→ Given data:
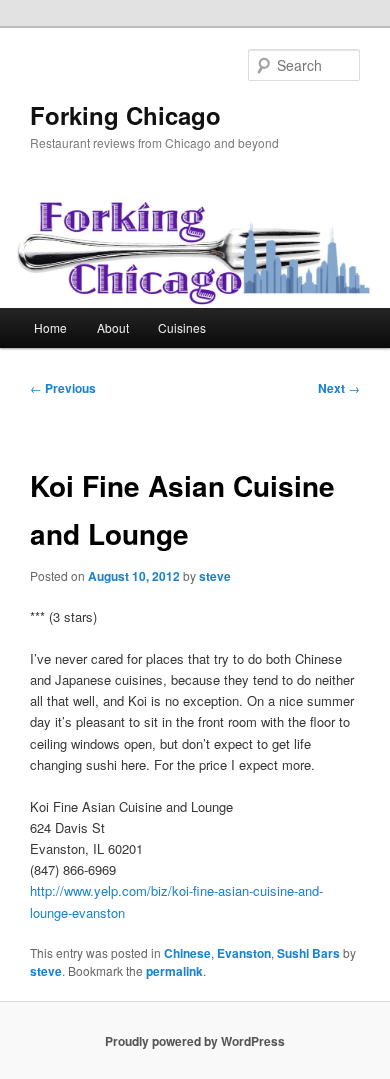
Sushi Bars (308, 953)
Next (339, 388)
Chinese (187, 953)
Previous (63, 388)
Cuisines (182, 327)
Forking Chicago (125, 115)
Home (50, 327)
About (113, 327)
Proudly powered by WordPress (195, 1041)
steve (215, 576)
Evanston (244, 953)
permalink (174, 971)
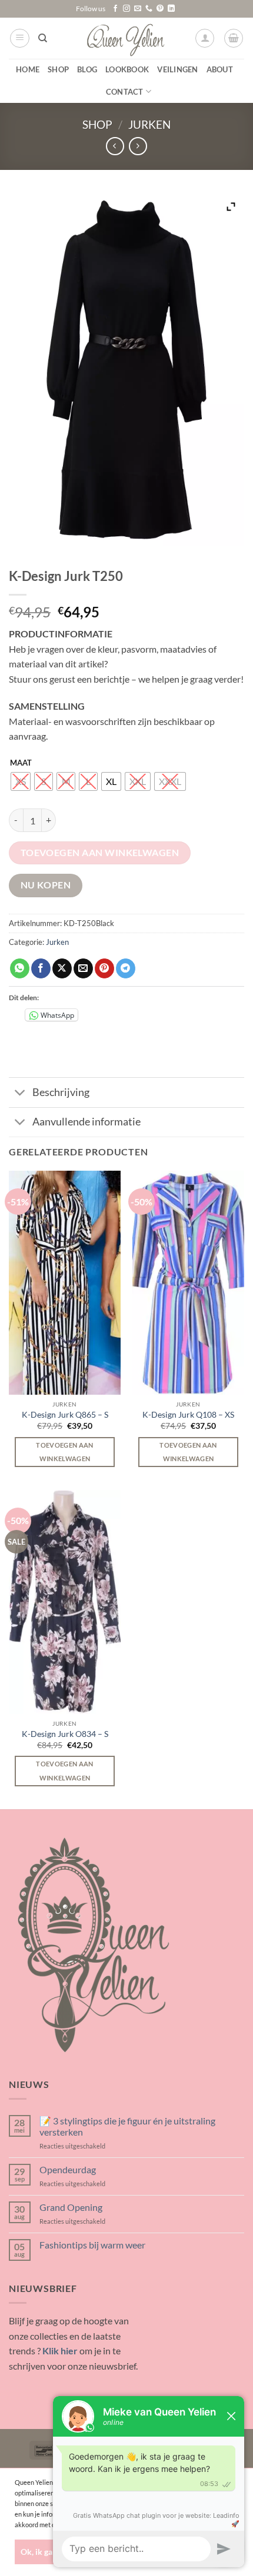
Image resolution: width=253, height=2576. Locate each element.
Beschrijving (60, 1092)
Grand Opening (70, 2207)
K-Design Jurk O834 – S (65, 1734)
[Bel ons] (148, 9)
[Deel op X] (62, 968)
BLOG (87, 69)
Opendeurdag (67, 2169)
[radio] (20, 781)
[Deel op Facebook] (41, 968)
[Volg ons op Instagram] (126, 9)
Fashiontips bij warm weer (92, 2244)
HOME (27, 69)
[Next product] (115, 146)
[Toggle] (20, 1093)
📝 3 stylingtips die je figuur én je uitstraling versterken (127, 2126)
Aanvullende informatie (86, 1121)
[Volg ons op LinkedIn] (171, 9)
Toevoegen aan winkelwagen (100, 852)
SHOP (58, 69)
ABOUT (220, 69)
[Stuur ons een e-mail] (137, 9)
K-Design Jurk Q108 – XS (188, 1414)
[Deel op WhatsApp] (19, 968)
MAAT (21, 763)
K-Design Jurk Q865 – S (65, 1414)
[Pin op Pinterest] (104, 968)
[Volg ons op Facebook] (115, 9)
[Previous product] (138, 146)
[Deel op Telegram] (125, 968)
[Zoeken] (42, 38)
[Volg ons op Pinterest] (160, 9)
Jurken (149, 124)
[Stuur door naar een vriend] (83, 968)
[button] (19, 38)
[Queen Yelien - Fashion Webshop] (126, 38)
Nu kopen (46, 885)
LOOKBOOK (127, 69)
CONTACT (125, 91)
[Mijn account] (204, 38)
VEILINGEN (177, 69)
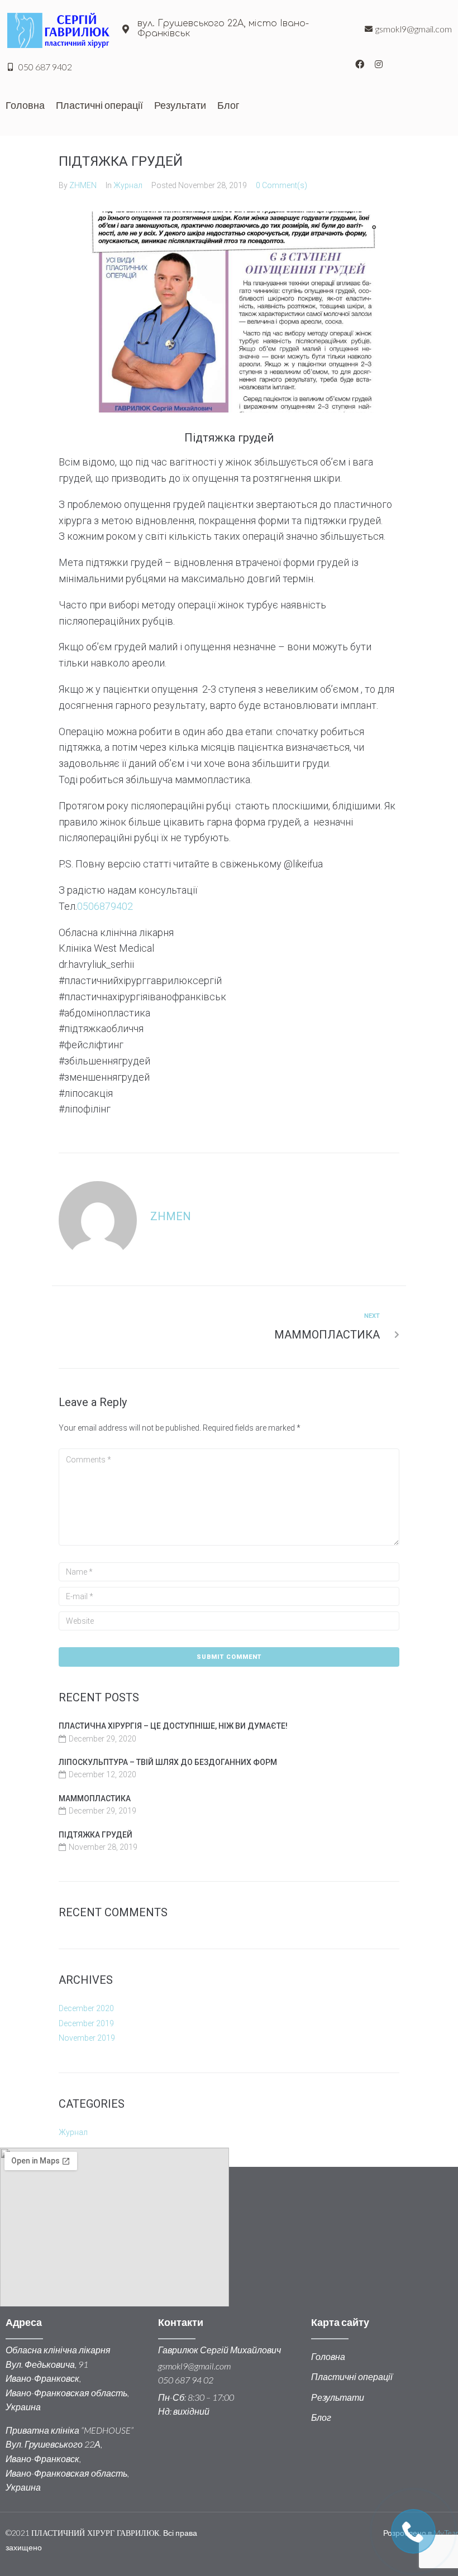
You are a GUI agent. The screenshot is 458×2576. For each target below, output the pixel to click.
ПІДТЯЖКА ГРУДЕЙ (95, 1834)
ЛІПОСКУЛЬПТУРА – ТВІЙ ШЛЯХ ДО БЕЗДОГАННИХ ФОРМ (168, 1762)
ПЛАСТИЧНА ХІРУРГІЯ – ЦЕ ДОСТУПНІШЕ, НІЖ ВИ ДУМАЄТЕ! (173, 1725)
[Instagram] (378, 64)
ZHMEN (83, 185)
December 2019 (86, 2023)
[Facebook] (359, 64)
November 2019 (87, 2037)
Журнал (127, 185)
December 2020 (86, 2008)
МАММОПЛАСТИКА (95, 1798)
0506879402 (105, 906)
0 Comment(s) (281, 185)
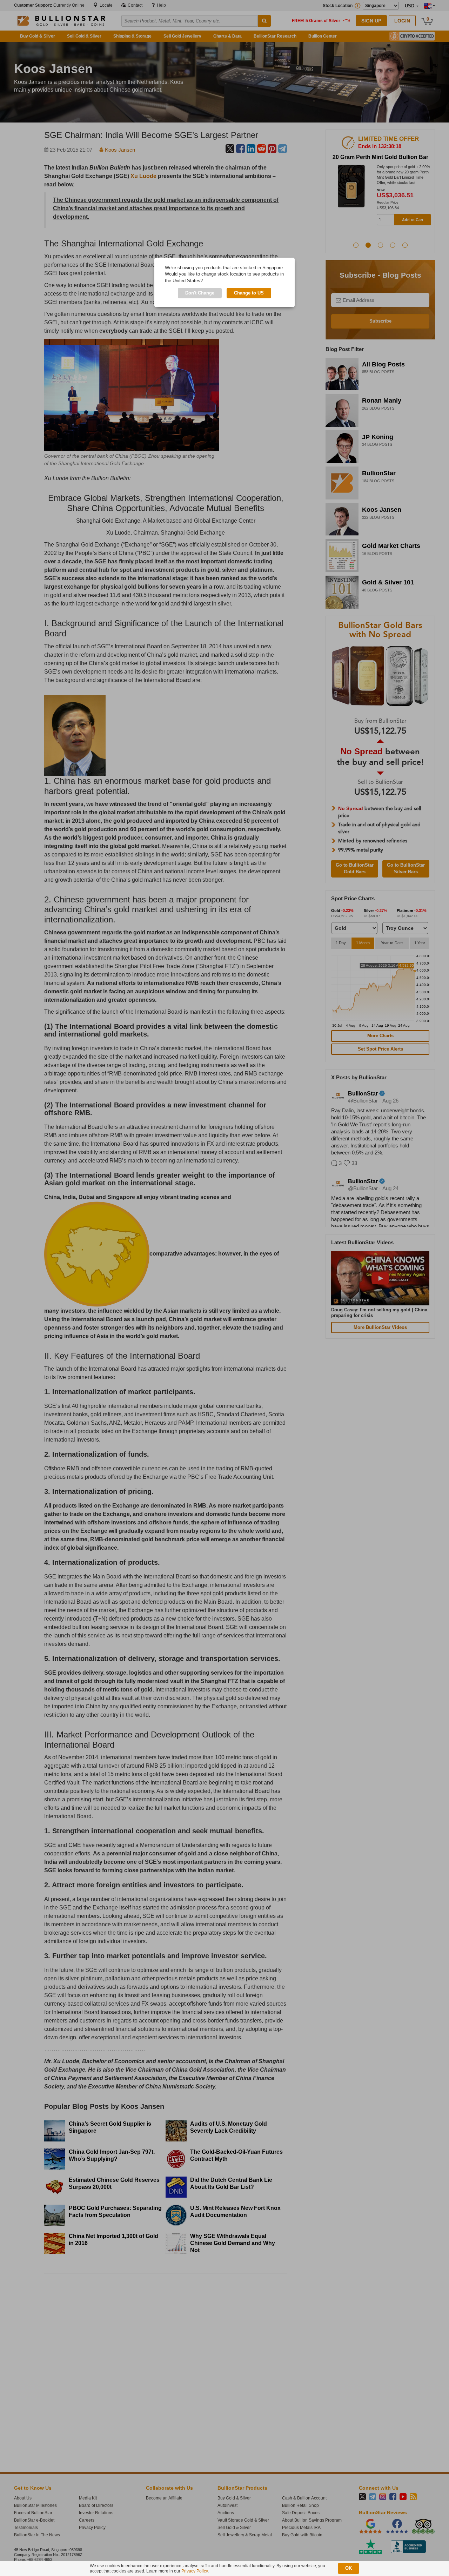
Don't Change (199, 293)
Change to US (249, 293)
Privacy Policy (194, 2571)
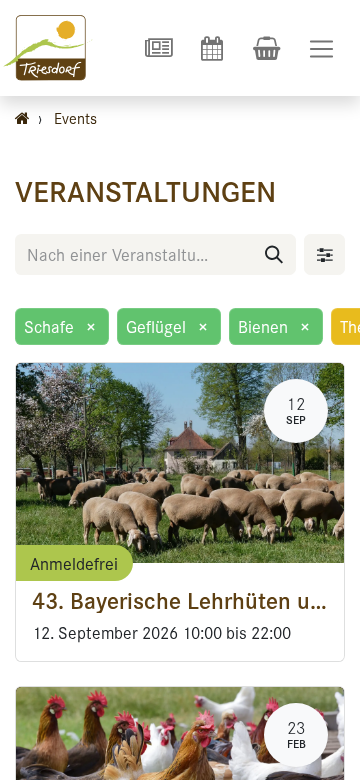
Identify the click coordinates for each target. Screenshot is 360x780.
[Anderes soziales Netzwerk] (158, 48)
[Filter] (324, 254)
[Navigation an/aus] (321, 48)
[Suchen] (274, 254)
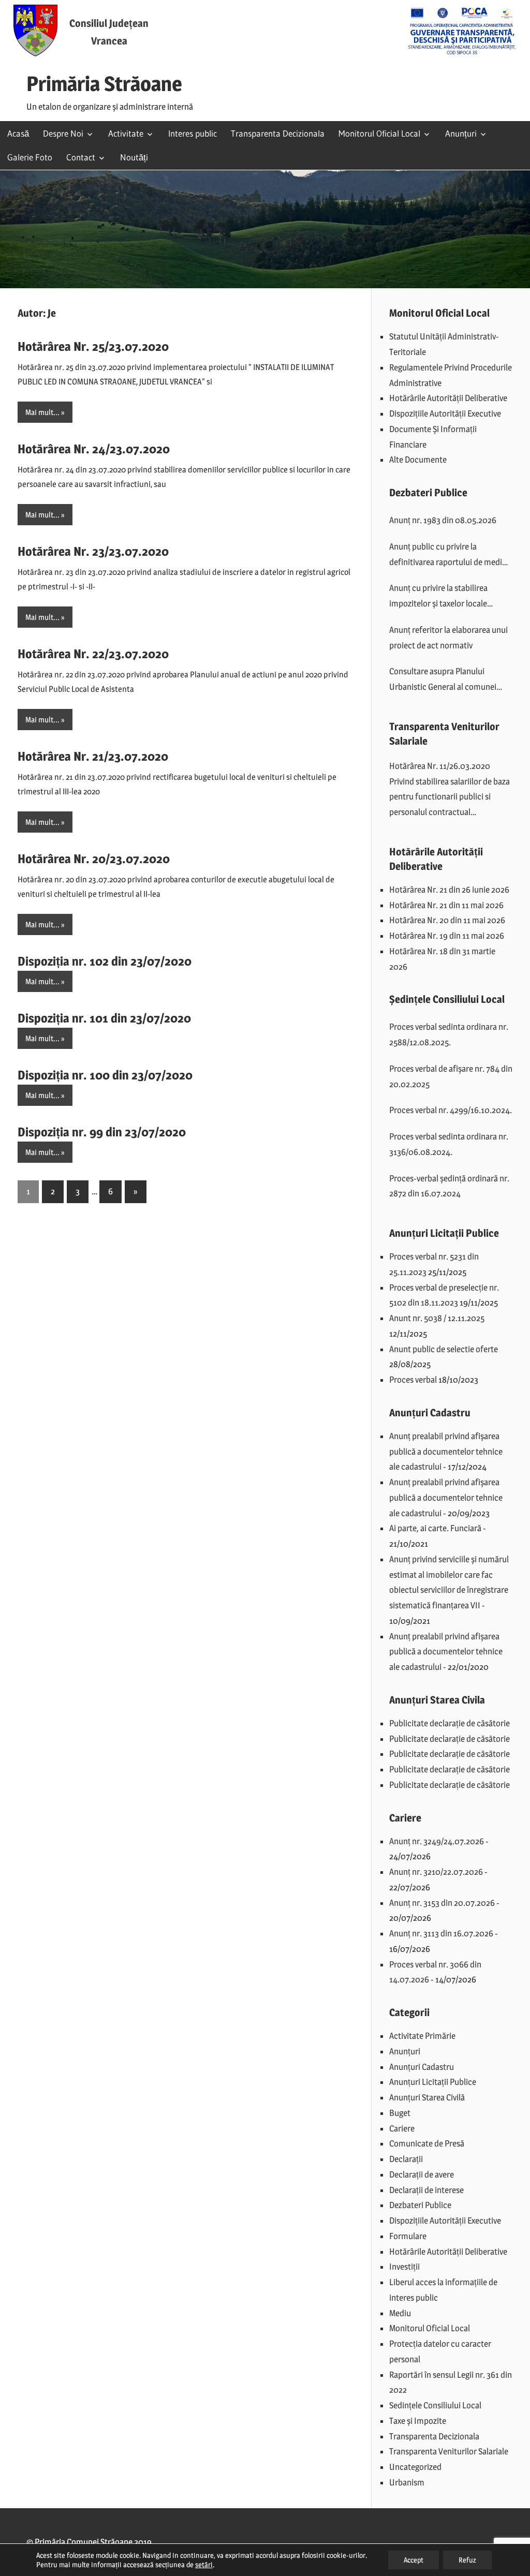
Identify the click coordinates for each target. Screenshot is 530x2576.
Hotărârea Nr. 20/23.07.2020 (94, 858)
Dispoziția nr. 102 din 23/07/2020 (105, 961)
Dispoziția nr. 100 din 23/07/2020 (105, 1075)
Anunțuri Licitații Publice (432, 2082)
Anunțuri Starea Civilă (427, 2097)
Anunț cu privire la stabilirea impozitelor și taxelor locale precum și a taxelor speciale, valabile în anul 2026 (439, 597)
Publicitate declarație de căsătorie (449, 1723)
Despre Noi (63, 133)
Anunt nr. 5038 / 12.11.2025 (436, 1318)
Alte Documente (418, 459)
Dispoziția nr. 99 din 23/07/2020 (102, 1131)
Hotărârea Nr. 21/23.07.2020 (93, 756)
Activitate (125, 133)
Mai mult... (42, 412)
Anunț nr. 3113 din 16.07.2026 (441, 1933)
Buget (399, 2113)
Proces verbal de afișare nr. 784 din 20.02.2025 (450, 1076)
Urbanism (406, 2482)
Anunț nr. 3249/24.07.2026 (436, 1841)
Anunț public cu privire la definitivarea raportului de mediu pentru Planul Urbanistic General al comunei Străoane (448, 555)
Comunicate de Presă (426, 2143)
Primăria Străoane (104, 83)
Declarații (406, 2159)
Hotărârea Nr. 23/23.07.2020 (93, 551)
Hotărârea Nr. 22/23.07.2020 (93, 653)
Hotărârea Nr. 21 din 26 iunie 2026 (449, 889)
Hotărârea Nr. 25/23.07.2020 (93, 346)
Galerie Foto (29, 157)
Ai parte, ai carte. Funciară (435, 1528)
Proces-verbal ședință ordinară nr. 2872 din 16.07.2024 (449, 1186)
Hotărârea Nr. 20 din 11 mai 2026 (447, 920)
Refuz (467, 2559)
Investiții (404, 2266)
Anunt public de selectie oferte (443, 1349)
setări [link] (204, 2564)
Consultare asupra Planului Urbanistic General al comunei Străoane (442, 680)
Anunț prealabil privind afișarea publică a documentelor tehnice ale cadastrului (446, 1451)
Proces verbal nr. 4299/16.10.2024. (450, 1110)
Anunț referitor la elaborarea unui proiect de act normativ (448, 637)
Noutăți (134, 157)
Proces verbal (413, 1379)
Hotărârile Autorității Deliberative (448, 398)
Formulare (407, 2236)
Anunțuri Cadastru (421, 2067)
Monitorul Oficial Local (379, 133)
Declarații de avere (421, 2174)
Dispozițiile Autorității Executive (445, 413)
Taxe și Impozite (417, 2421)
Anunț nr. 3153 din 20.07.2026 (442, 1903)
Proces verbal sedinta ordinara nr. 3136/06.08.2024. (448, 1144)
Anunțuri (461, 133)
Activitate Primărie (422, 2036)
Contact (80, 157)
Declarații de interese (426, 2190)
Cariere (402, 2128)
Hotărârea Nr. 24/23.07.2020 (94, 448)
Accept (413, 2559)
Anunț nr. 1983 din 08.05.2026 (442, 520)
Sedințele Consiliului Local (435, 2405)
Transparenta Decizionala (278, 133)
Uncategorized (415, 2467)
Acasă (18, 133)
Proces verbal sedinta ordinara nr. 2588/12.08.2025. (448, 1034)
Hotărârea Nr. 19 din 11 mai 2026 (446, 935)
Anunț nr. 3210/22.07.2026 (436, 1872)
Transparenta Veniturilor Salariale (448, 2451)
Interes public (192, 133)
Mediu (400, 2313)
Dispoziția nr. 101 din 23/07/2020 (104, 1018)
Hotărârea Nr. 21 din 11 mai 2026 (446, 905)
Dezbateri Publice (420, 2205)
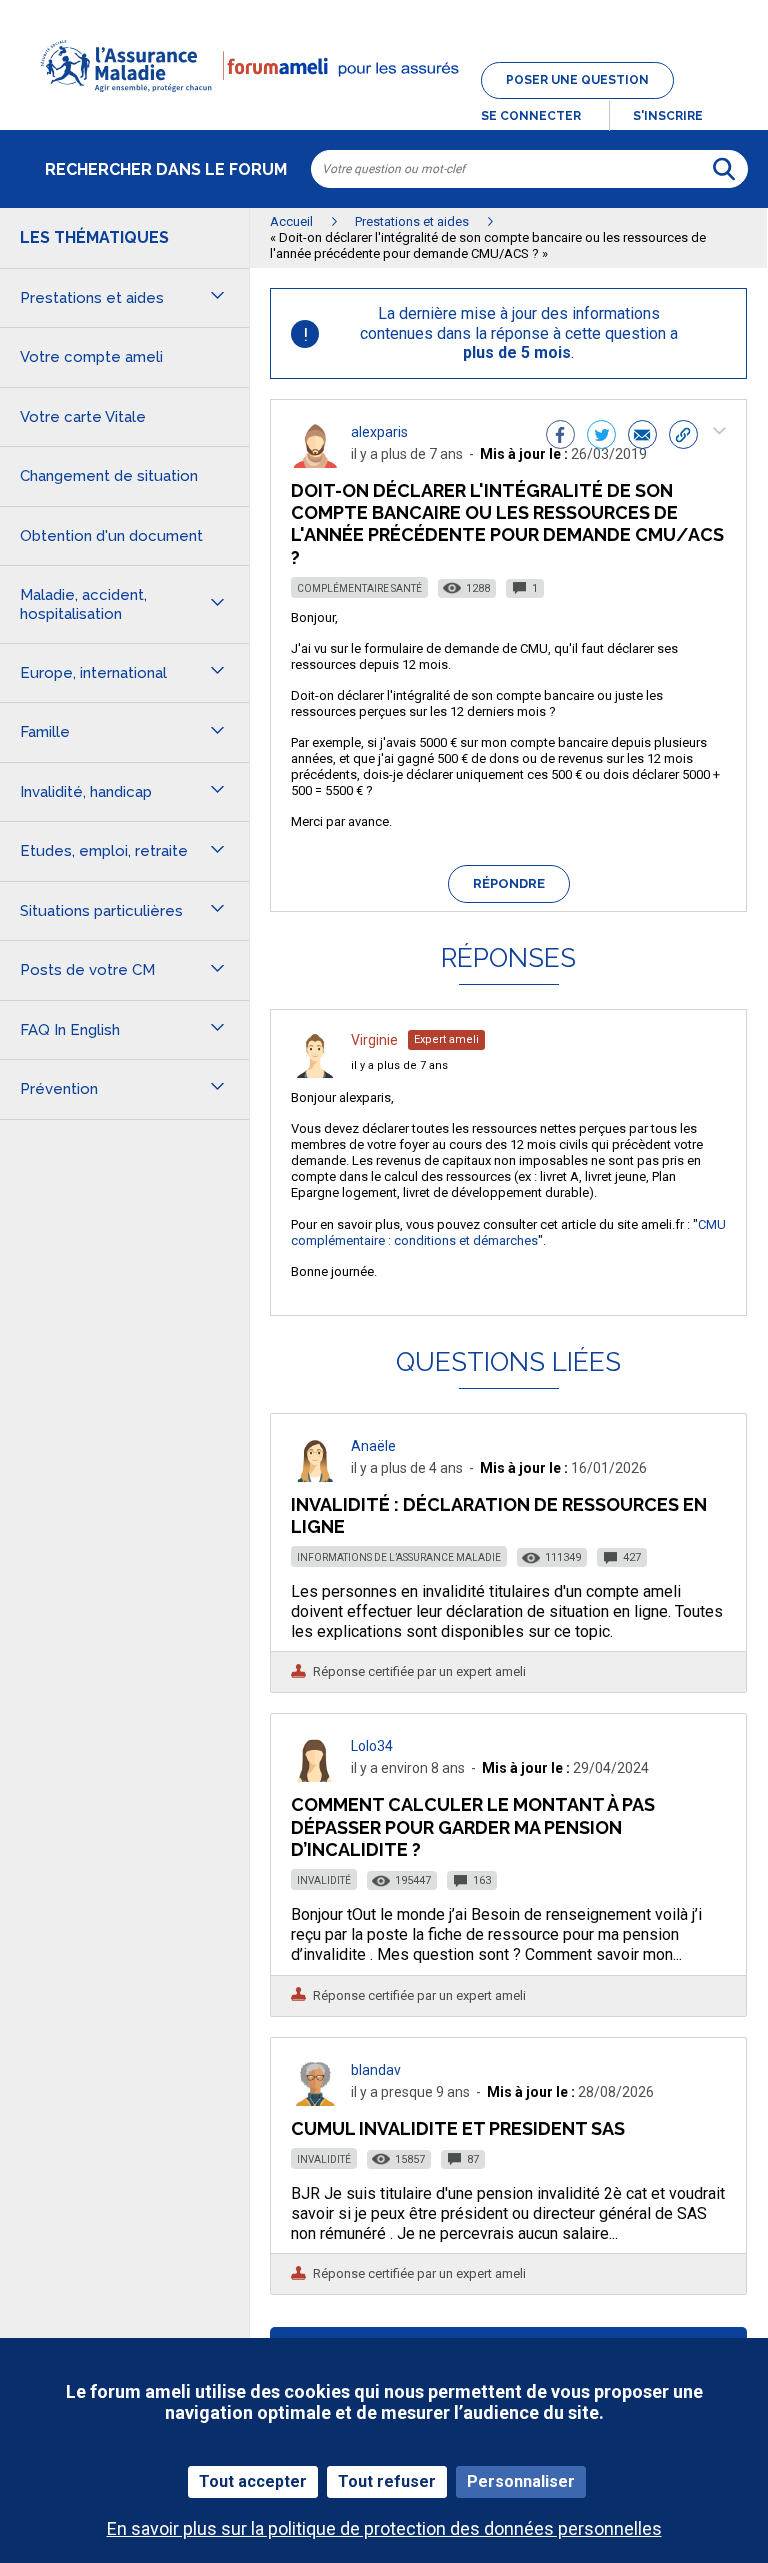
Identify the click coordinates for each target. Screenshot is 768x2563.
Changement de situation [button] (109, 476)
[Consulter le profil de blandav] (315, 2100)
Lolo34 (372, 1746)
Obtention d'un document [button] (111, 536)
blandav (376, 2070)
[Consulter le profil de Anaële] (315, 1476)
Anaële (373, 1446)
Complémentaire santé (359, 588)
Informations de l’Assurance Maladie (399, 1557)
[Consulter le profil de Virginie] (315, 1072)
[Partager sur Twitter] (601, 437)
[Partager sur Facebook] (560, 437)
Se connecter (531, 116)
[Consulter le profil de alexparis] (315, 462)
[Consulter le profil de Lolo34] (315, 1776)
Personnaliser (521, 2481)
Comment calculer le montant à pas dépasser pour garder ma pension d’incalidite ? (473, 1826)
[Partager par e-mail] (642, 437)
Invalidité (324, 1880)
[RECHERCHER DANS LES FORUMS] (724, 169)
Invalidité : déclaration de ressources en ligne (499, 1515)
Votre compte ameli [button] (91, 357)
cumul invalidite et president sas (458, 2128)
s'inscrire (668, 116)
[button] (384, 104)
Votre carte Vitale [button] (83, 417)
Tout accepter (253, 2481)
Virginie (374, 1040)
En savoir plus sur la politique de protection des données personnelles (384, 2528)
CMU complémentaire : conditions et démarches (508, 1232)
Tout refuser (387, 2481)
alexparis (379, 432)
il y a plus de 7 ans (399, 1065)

→ Instructions to follow:
Here the job is to copy the listing above word for word, starting at the line with "[button] (19, 38)" and ending at the line with "Screenshot is 530x2576.", and to leave out the pictures.

→ Reply:
[button] (19, 38)
[Queen Yelien - Fashion Webshop] (126, 38)
Nu kopen (46, 885)
LOOKBOOK (127, 69)
CONTACT (125, 91)
[Mijn account] (204, 38)
VEILINGEN (177, 69)
You are a GUI agent. The screenshot is 458×2576. For each target below, output the pixel to click.
ПІДТЯЖКА ГРУДЕЙ (95, 1834)
ЛІПОСКУЛЬПТУРА – ТВІЙ ШЛЯХ ДО БЕЗДОГАННИХ ФОРМ (168, 1762)
ПЛАСТИЧНА ХІРУРГІЯ – ЦЕ ДОСТУПНІШЕ, НІЖ ВИ ДУМАЄТЕ! (173, 1725)
[Instagram] (378, 64)
ZHMEN (83, 185)
December 2019 (86, 2023)
[Facebook] (359, 64)
November 2019 (87, 2037)
Журнал (127, 185)
December 2020 (86, 2008)
МАММОПЛАСТИКА (95, 1798)
0506879402 (105, 906)
0 Comment(s) (281, 185)
Don't Change (199, 293)
Change to US (249, 293)
Privacy Policy (194, 2571)
Identify the click coordinates for each target. Screenshot is 360x780.
[Anderes soziales Netzwerk] (158, 48)
[Filter] (324, 254)
[Navigation an/aus] (321, 48)
[Suchen] (274, 254)
Identify the click coordinates for each target. Screenshot is 530x2576.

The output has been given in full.